You are absolutely right about seeing the rise of civilization. Being a witness to the development of personal computers and the internet has been an incomparable privilege. But no, I am not at all excited about seeing it come to an end. I'm a big fan of civilization. I'm quite certain that watching it wind down is not going to be fun at all.
Civilisation as we know it, and perhaps even humanity is in the process of ending. The ending is inevitable, whether it is now or nearer to the heat death of the universe.
If you can personally try and affect change, then you should do it. But more likely, you are a slave to the same system that everyone else is. I'd recommend working on acceptance at this point.
> whether it is now or nearer to the heat death of the universe
That makes a huge difference. Even having it wind down over a period of a few thousand years, or even a few hundred, would be a hell of a lot better than what is looking like the increasingly likely prospect of having it wind down in a few decades. That is going to cause an incalculable amount of pain.
Damn nice hate. OP was saying how he is losing sleep over climate change.
The requirements involved with contributing to slowing (or stopping) climate change do not include worrying about it. If you are losing sleep, you would benefit from changing your attitude towards it.
Civilisational decline is a constant. It is coming. Accept it now, and work to delay it if you can make a meaningful change.
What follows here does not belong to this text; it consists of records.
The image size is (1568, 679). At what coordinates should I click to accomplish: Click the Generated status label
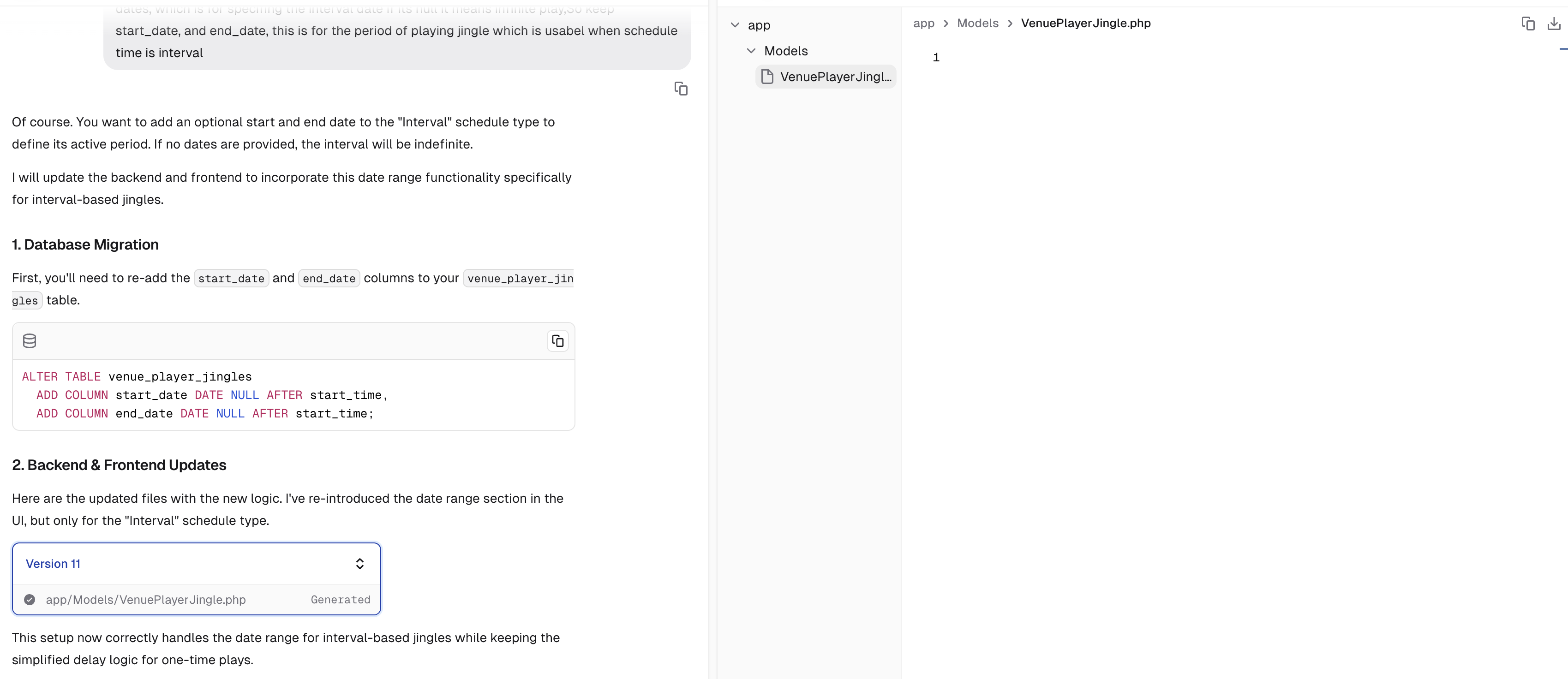[340, 599]
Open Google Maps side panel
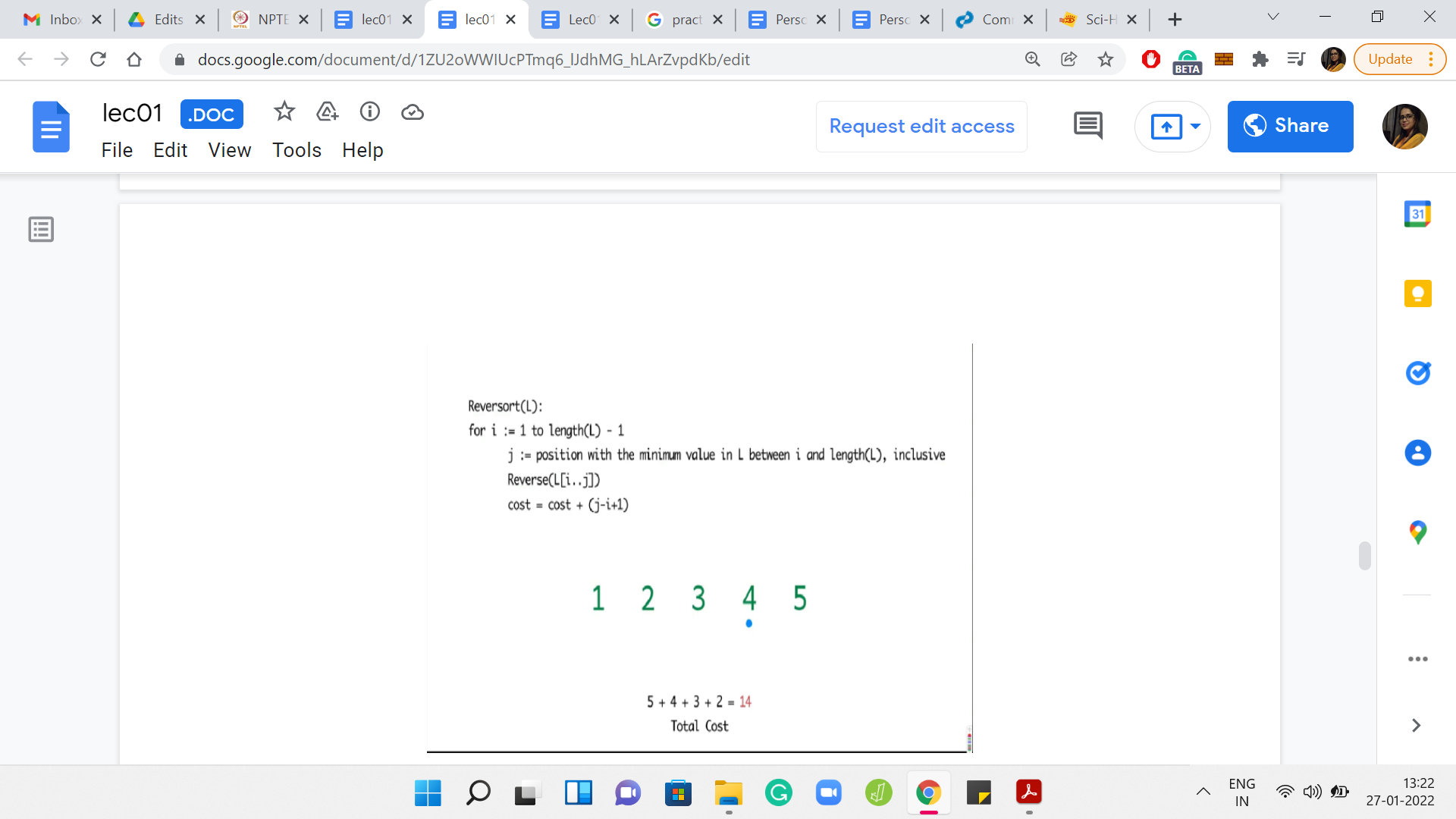 tap(1417, 532)
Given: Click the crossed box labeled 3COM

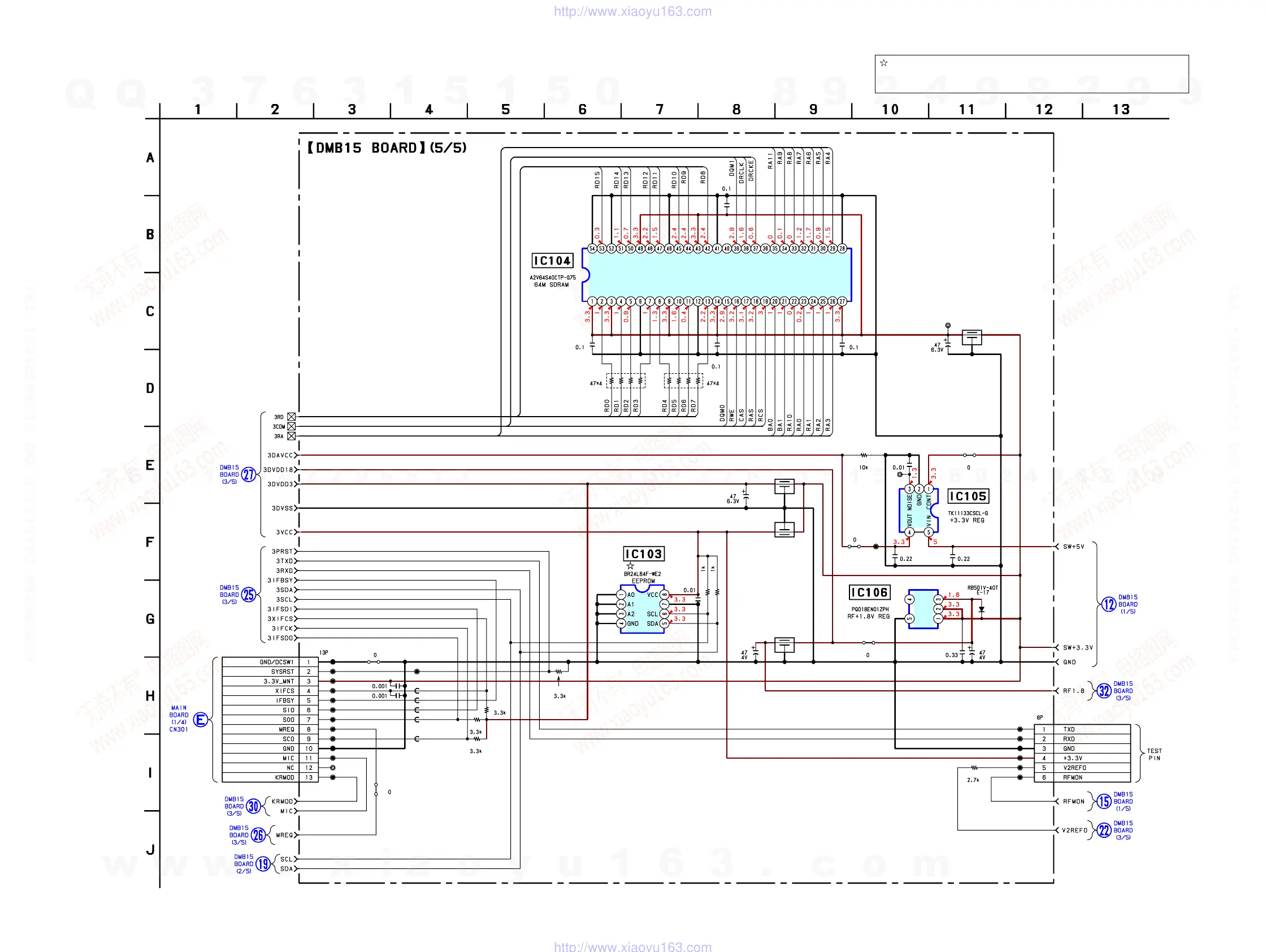Looking at the screenshot, I should (291, 426).
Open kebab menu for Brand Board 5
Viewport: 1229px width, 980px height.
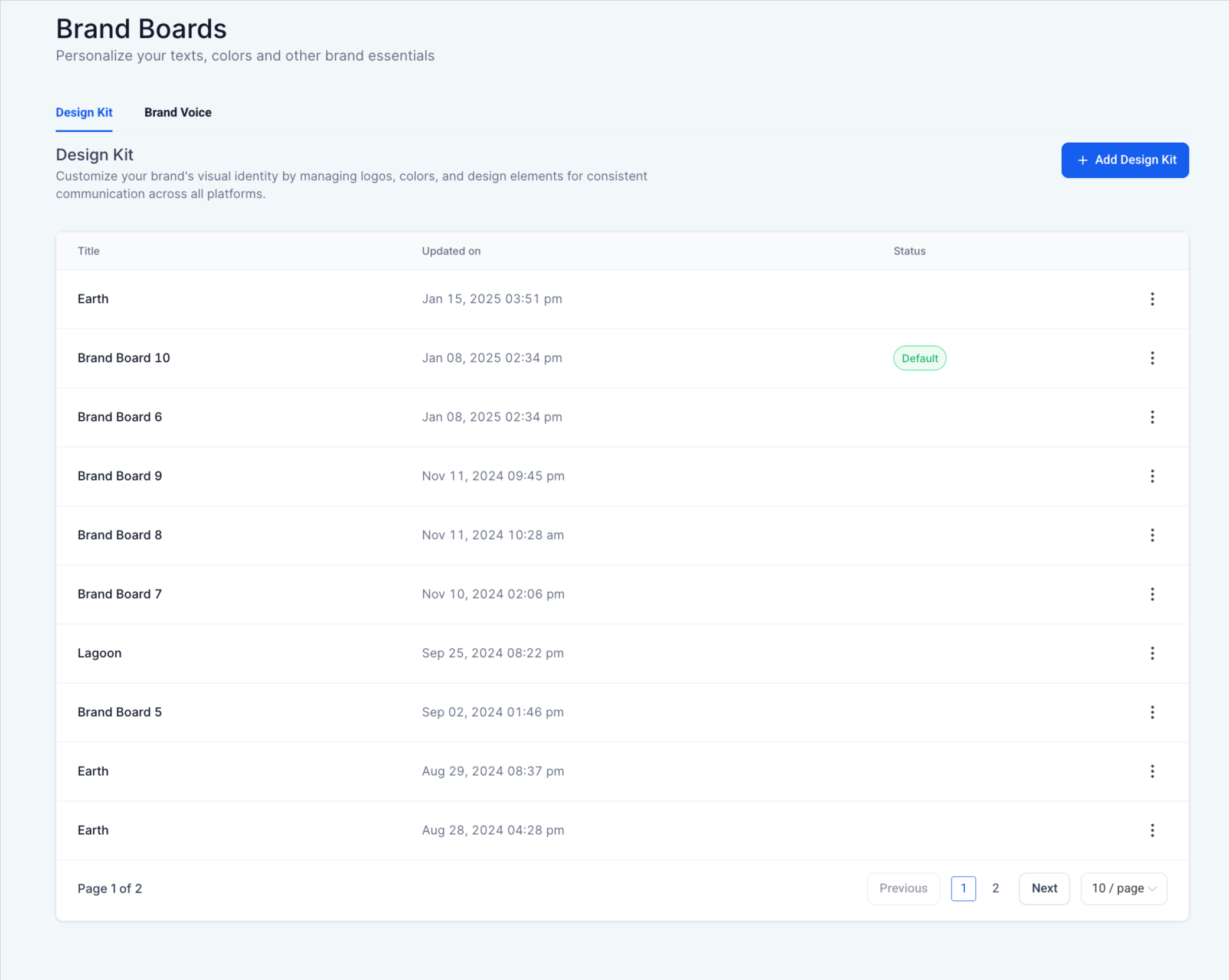tap(1152, 712)
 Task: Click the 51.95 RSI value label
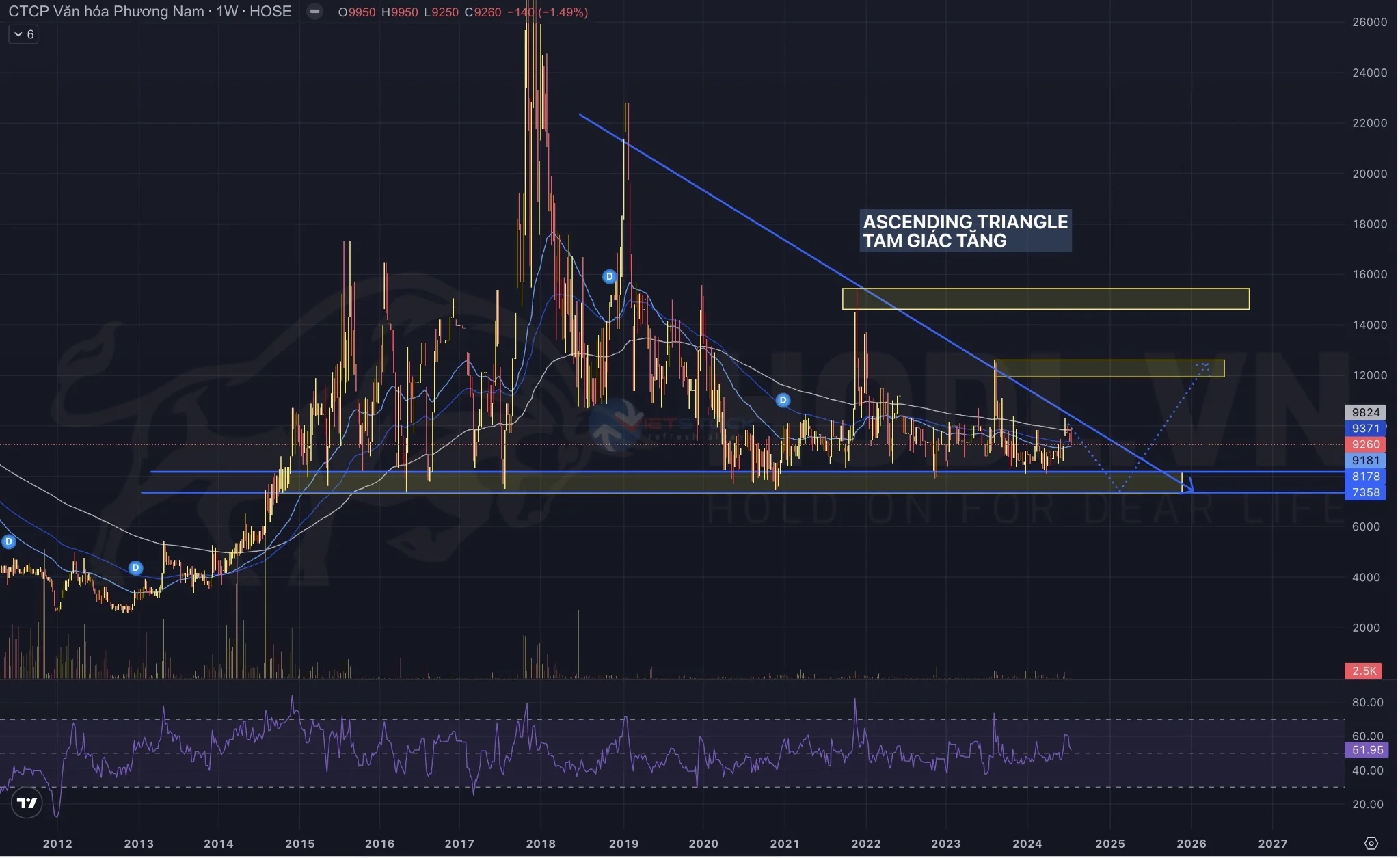[x=1367, y=750]
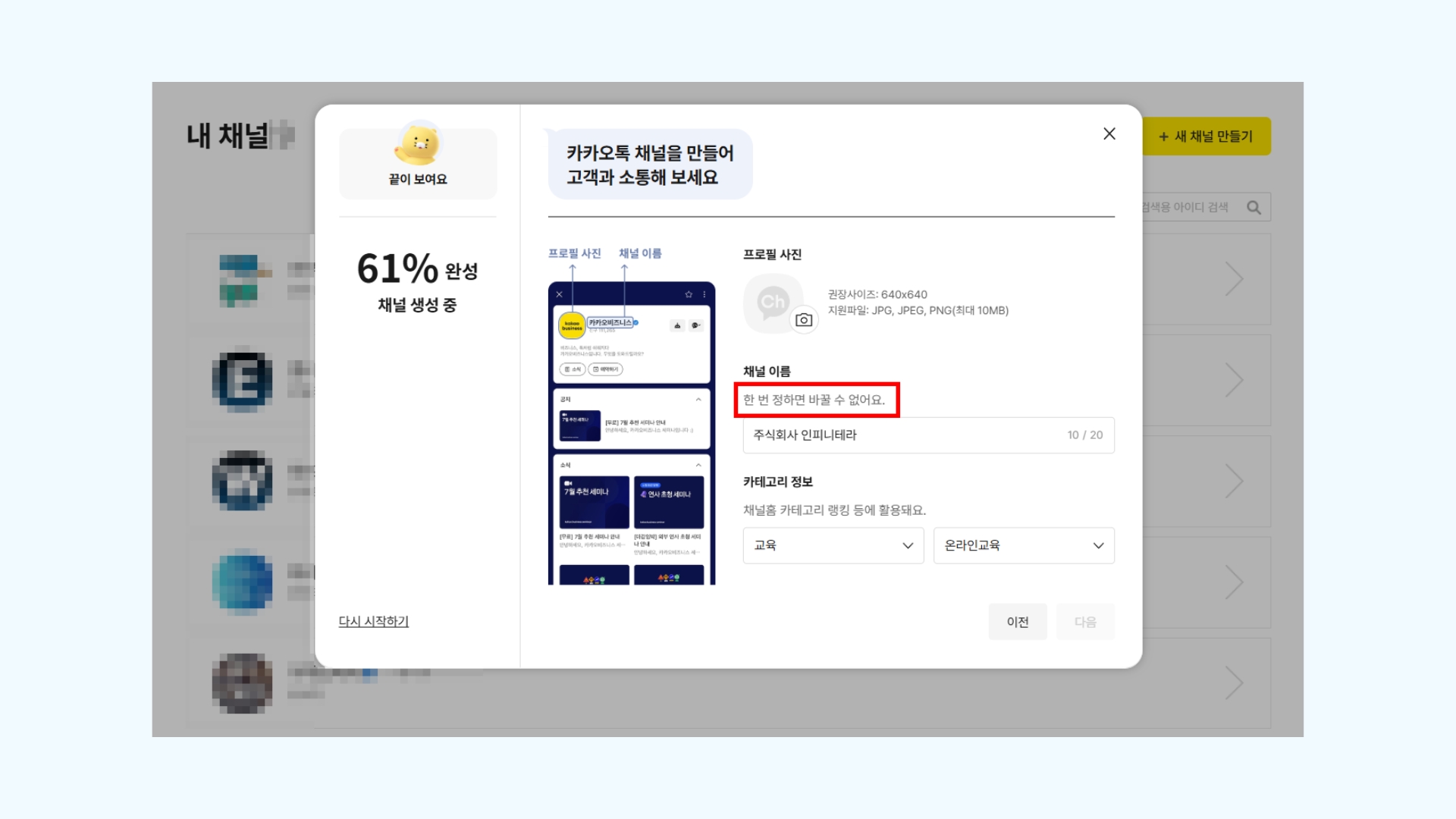Click the camera icon on profile photo

[x=804, y=320]
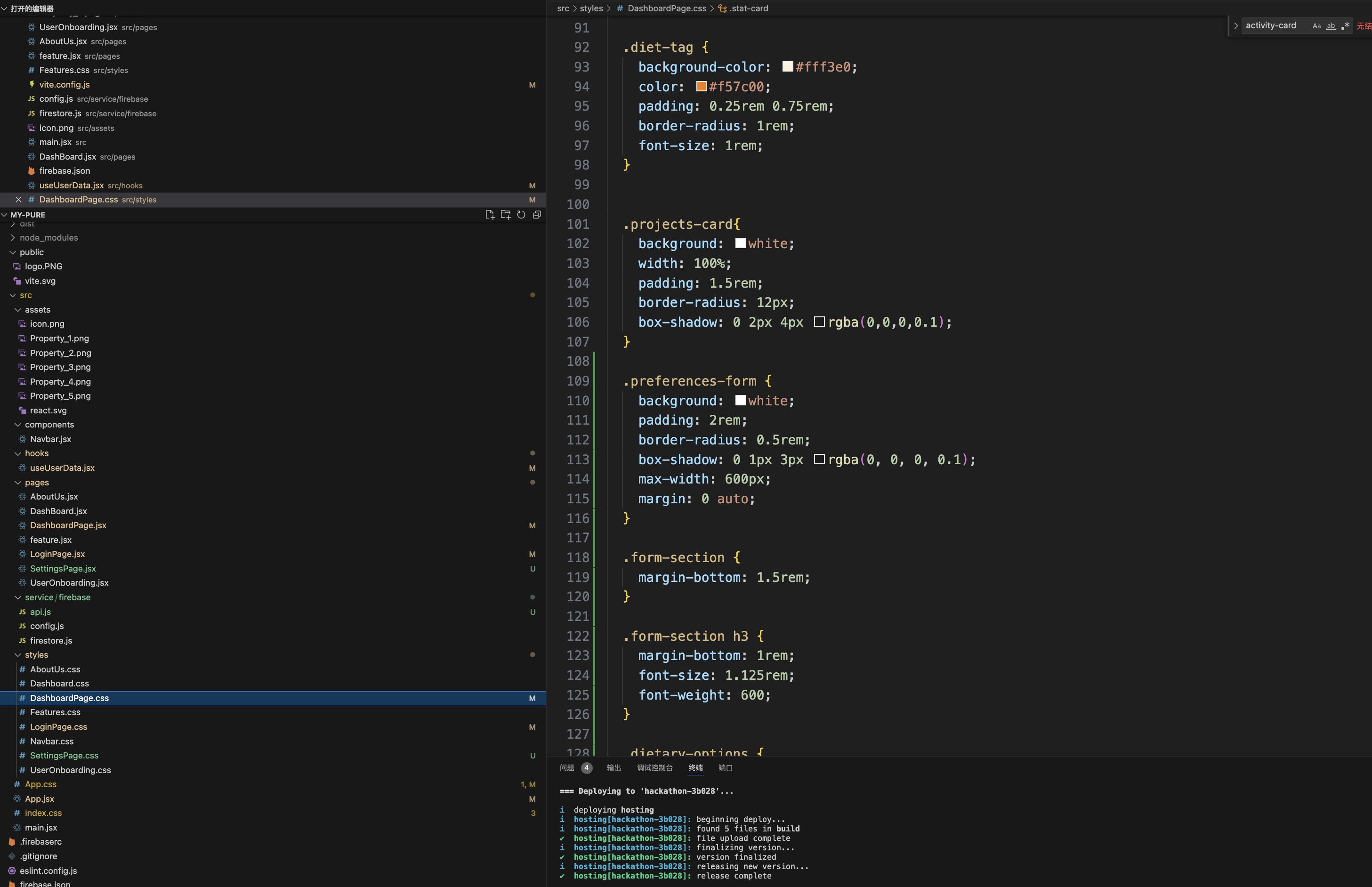Expand the node_modules folder
This screenshot has height=887, width=1372.
pyautogui.click(x=48, y=238)
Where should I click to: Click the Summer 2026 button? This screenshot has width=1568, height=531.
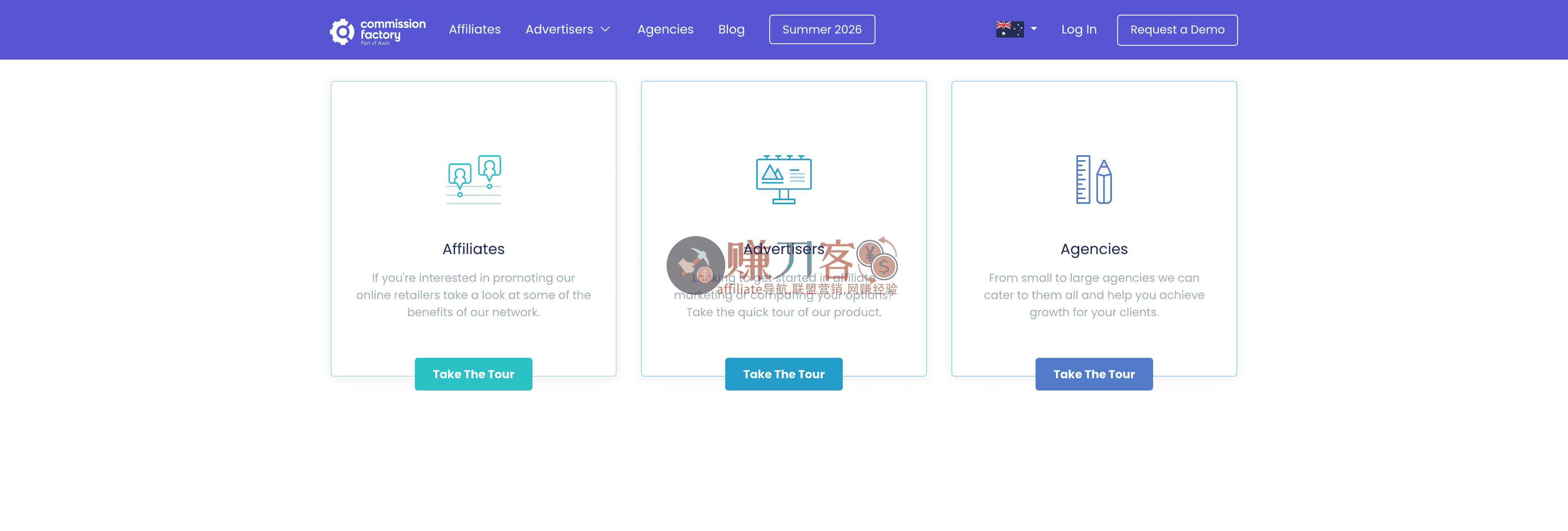(822, 29)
If not, don't lose sleep over it.
I'm doing what I can to invest in future green tech and trying to limit my consumption. I am NOT losing sleep over the fact that we probably don't have much more of a future as a race.
In your comment above, the last half semi-conflicted with the first half, which could easily be interpreted to imply that we shouldn’t really worry or do anything about it. Individually, that may be somewhat true / useful. But on a societal level it is quite harmful when it comes to climate change. I think that is why you are taking heat.
What you are saying would make sense if we ignore the context of the conversation. OP is losing sleep, which is a common way of telling the reader that their mental health is suffering due to wrestling with the concept of climate change and how society is underprepared for it.
If we ignore all that, then it sounds like I'm saying to give up. But if we take the context into account, it is evident that I'm actually giving OP advice on how to mentally and emotionally survive the coming apocalypse.
Though, maybe I should have been more clear.
> which could easily be interpreted
Perhaps there are more than one way in which to interpret certain concepts? Or maybe I'm interpreting your comment wrong?
I agree that there is a lot to do to mitigate damage, and that complacency does not help. But posting meme responses neither mitigates damage, or reduces complacency. In my experience these kind of responses tend to reinforce complacent attitudes.
I can't see how someone posting their attitudes to climate change is "getting in the way." It's useful to know that people are starting to feel this way.
Maybe you could post your own attitudes and provide some justification for them instead? This may convince the other poster to change theirs. Currently your comment is pointless.
The money we spent on the Afghanistan and Iraq wars could have paid for true energy independence using renewables. We have a pending budge proposition to try and address it but some say we can't afford it.
How can we afford endless war but not afford investing in power that civilization needs but doesn't kill us?
Ok, I "tried this", and thinking about it did nothing to help the problem.
I try to choose the most useful response, which for me is volunteering time in organizations that develop solutions. This way I can use my personal expertise and contribute something, however small. If I find a more useful path, then I will take it.